Arguably, you could either skip most of your functions this way and just call the inner logic directly, handling everything in the RegisterUser function since most of the content is boilerplate around the errors and logging. Alternatively, you could create additional custom errors for each failure case.

1

You can throw instead of returning Promise.reject

You can replace the callback functions with arrows to reduce noise and avoid the self=this trickery

You could also create some helper functions for the logging.

It would then look like this:

const info = message => value => (this.logger.info(message), value);
const error = message => value => {
    this.logger.error(message);
    throw value;
};

hashPassword(password){
    return bcrypt.hash(password, 10)
        .catch(this.error('failed to hash password'))
}

insertUser(email, password){
    let data = { email, password };

    return this.collection.insertOne(data)
        .then(this.info(`inserted ${email} into db`))
        .catch(this.error('failed to add user to db'));
}

findUser(email){
    return this.collection.findOne({email:email})
        .then(element => {
            if(!element){
                this.logger.info(`user ${email} not found`);
            }
            return element;
        })
        .catch(this.error(`failed to query user ${email}`));
}

registerUser(email, password){
    return this.findUser(email)
        .then(element => {
            if(element){
                this.logger.error(`user ${email} already exists`);
                throw `user ${email} already exists`;
            }
            // if this one fails the last catch in this promise will catch it
            return this.hashPassword(password);
        })        
        .then(hash => this.insertUser(email, hash))
        .then(this.info(`registered user ${email}`))
        .catch(this.error('failed to register user'));
}
1
  • The info() and error() helpers are cool, but, IMO, could use some explanation to improve this answer.
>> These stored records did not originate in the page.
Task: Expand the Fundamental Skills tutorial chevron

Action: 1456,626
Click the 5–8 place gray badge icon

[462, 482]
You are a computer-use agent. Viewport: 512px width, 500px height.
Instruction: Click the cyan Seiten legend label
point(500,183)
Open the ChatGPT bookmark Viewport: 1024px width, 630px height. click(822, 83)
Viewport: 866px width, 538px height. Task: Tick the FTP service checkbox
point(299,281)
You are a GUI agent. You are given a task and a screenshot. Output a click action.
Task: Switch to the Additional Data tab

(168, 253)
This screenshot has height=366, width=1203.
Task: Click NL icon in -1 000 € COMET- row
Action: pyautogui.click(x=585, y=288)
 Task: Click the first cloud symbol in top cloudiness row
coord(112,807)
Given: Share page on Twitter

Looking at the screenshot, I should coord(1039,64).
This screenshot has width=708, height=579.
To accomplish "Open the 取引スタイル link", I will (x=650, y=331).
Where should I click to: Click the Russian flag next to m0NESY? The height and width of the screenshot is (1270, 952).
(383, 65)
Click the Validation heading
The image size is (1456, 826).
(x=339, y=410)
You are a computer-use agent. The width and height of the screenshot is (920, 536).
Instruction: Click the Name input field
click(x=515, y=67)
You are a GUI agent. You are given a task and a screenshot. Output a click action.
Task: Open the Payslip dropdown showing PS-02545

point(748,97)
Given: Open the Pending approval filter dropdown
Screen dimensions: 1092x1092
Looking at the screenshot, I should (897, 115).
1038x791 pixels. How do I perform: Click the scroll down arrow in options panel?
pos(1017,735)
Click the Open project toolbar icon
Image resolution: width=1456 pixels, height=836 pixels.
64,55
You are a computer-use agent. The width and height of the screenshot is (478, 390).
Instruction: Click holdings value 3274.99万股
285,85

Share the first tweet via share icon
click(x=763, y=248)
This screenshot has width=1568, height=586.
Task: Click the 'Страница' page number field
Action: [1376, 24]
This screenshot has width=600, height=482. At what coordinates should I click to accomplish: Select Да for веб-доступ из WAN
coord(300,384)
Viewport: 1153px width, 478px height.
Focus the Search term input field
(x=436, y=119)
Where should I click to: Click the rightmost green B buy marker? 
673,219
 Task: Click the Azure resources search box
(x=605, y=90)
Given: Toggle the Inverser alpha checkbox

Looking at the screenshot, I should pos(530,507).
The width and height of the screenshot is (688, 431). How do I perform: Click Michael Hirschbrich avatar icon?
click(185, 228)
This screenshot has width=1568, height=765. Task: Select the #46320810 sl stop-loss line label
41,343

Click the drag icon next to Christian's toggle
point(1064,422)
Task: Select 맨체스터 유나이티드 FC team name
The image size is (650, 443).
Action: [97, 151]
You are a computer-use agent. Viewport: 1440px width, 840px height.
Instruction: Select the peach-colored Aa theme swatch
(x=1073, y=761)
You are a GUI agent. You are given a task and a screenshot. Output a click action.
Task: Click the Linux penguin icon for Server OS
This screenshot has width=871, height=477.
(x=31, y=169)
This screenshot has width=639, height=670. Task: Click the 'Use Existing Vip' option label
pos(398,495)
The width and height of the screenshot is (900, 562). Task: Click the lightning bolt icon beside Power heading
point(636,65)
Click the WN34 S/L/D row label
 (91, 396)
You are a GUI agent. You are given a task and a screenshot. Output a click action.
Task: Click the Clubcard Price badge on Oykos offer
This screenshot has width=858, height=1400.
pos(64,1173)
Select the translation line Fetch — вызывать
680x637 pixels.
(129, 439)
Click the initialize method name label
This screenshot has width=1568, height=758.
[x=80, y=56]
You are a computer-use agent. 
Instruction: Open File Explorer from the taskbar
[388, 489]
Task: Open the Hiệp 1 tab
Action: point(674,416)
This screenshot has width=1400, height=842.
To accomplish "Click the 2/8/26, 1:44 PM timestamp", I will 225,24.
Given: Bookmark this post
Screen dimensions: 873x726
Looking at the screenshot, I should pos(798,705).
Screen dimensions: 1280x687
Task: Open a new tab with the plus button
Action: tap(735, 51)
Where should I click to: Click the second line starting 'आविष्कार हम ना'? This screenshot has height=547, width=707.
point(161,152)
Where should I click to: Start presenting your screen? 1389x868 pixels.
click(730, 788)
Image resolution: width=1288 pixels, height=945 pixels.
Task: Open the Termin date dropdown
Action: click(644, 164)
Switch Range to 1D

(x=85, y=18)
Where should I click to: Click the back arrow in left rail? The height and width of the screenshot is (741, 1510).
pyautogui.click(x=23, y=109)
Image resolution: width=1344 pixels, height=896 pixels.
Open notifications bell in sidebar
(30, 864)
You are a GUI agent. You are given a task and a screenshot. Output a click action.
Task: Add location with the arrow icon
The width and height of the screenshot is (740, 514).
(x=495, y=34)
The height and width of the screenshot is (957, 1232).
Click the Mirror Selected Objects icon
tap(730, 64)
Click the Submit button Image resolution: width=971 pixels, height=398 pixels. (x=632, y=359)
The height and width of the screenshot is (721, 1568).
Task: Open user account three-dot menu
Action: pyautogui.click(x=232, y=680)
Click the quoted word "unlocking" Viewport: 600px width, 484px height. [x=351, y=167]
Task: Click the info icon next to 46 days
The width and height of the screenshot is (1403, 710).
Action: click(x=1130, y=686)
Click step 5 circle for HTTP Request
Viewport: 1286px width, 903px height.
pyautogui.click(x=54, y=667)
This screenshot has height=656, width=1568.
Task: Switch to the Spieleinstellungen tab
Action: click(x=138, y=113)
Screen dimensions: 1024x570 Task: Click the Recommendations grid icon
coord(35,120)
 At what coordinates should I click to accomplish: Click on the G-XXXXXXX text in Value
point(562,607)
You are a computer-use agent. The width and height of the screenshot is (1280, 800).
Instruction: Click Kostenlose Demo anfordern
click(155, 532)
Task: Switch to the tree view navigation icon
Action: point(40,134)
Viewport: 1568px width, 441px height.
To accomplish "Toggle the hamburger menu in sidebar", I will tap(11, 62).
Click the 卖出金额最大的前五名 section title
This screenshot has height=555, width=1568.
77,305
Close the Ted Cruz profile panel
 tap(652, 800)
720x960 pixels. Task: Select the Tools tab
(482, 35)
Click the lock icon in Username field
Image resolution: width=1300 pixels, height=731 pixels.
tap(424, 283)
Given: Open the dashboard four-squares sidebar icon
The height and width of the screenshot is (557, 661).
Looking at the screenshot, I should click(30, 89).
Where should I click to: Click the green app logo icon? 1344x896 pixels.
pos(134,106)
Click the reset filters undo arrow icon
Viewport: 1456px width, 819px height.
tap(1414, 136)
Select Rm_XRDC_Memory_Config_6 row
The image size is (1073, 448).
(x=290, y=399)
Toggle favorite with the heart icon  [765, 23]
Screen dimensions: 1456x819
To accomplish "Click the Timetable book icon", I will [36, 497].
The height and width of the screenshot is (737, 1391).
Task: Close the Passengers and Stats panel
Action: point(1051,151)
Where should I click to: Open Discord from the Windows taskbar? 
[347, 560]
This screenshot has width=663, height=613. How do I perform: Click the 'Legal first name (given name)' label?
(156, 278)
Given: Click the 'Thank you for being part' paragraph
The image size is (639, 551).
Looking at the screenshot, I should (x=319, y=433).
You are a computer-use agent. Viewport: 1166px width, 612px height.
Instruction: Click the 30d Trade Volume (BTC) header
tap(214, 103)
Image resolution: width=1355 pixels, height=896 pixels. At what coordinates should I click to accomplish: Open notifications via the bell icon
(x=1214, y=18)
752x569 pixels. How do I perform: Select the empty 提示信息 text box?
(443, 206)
Anytime arrows call arrows it starts getting confusing...
    – user949300
    Commented Dec 7, 2018 at 18:44
0

Returning rejected promises seems fine to me. Just make sure to reject them with errors which can be understood by the caller. This may include error codes, specialized objects containing detailed data or just plain text. You may also nest errors by rejecting with errors containing a cause property which then contains the deeper reason (yet another error object).

To find the error structure which fits your situation, consider what you would like to receive at the call site.